▶ Texto de origem
++++++++++
Não me entendam mal. O livro é bom, escrito de uma forma muito boa e tem uma narrativa que fascina.

Porém, acho que quanto mais a saga se estende, mais força ela perde, menos épica ela se torna.

Me preocupa perceber que se um dia Uthred demonstrou ser um personagem mais cativante do que Derfel, hoje percebo que Derfel é mais falho, mais humano, mais real e, consequentemente, mais querido por mim.

De qualquer forma, o gancho para o próximo volume me parece promissor. E eu gostaria de ver Uhtred focando toda essa maestria, invencibilidade e sorte grande para a retomada de Bebbanburg.

Acredito que esse seja o único objetivo que me mantém acompanhando a série. Isso e paredes de escudo.

Nota – nota-3

2 Comentário

  1. 10 de novembro de 2016    

    Grande, Drunk!

    Concordo com você. Acredito que a série tem se arrastado. E, nunca poderia pensar isso: Alfredo faz falta! Haha!

  2. Sunamita Leite Sunamita Leite
    21 de dezembro de 2016    

    Acabei de ler ontem o livro. Amo Uhtred e sua saga, mas eu também estou ficando cansada de esperar que ele consiga seu objetivo principal, recuperar Bebbanburg. Concordo com você em tudo que disse, tive cada uma dessas impressões também. Vou continuar até o final, mas que não seja uma saga tão longa quanto a de Sharpe…
    Tô achando os livros mais curtos, como se estivesse “enrolando” para lançar mais volumes. Poucas coisas importantes a cada livro, do sétimo para cá. Adoro estar na parede de escudos, vendo toda a ação, mas algumas coisas estão ficando muito batidas e previsíveis, como vc disse. Aí perde um pouco da graça.
++++++++++
▶ Listagem de dados
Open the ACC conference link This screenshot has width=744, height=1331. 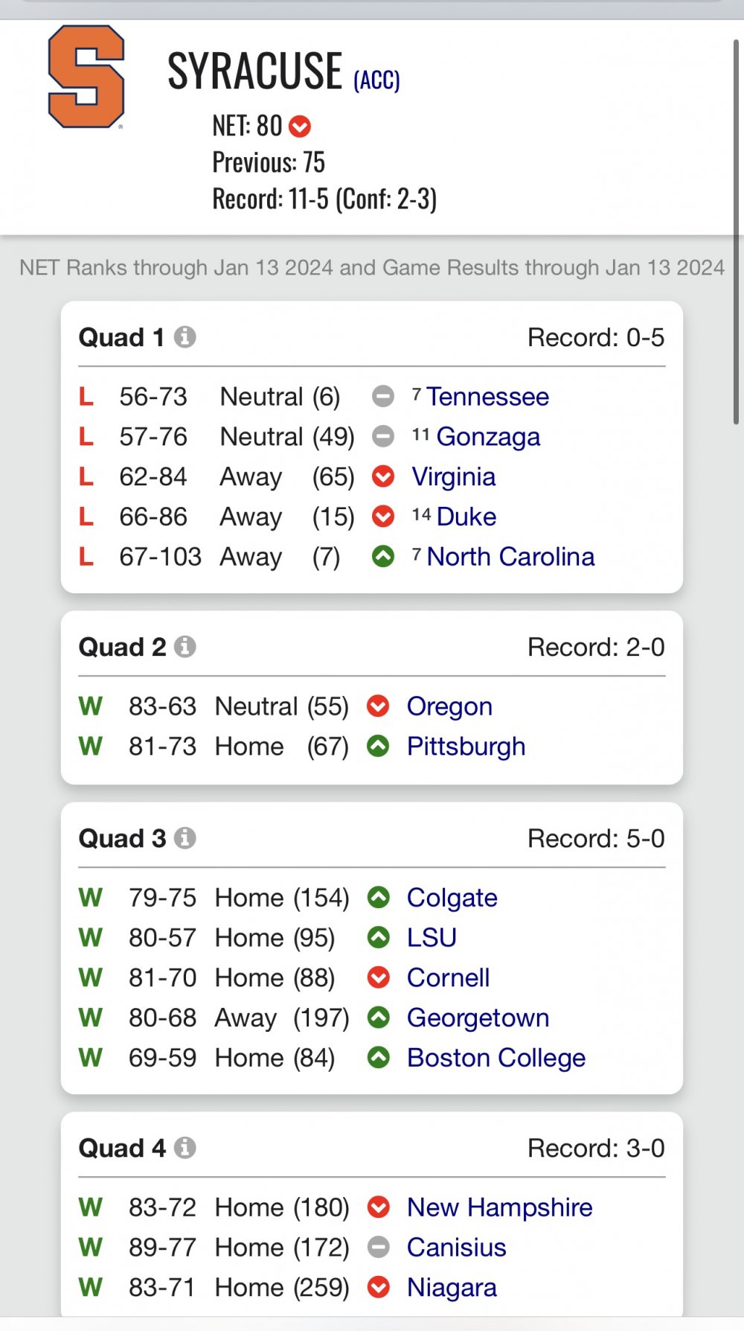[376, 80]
++++++++++
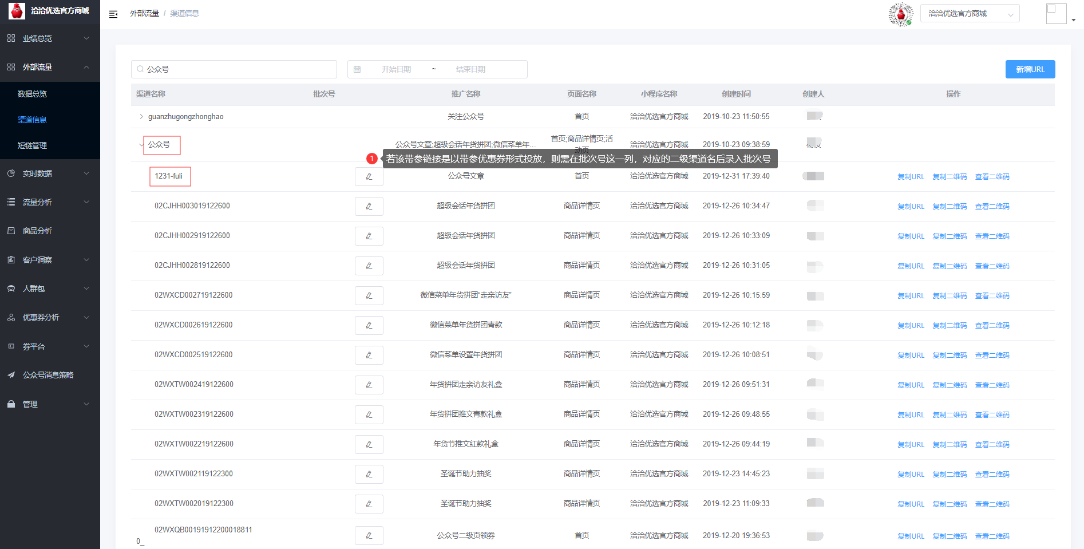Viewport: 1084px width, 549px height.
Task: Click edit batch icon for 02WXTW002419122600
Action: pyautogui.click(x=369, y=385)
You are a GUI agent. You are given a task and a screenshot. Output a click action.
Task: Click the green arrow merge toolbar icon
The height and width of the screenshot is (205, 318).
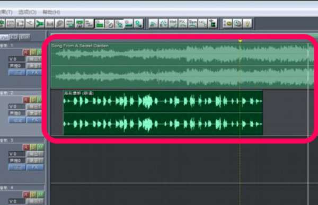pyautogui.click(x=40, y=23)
++++++++++
▶ Instruções
1. Edite o trecho do texto de origem que vai de "2 Comentário" até "pouco da graça." e troque "cansada" por "impaciente".
2. Segundo o texto de origem, em que data Sunamita Leite publicou seu comentário?
As entradas foram tiradas de outra fonte e não têm ligação com o texto de origem.

▶ Respostas por tarefa
1.
2 Comentário

  1. 10 de novembro de 2016    

    Grande, Drunk!

    Concordo com você. Acredito que a série tem se arrastado. E, nunca poderia pensar isso: Alfredo faz falta! Haha!

  2. Sunamita Leite Sunamita Leite
    21 de dezembro de 2016    

    Acabei de ler ontem o livro. Amo Uhtred e sua saga, mas eu também estou ficando impaciente de esperar que ele consiga seu objetivo principal, recuperar Bebbanburg. Concordo com você em tudo que disse, tive cada uma dessas impressões também. Vou continuar até o final, mas que não seja uma saga tão longa quanto a de Sharpe…
    Tô achando os livros mais curtos, como se estivesse “enrolando” para lançar mais volumes. Poucas coisas importantes a cada livro, do sétimo para cá. Adoro estar na parede de escudos, vendo toda a ação, mas algumas coisas estão ficando muito batidas e previsíveis, como vc disse. Aí perde um pouco da graça.

2. 21 de dezembro de 2016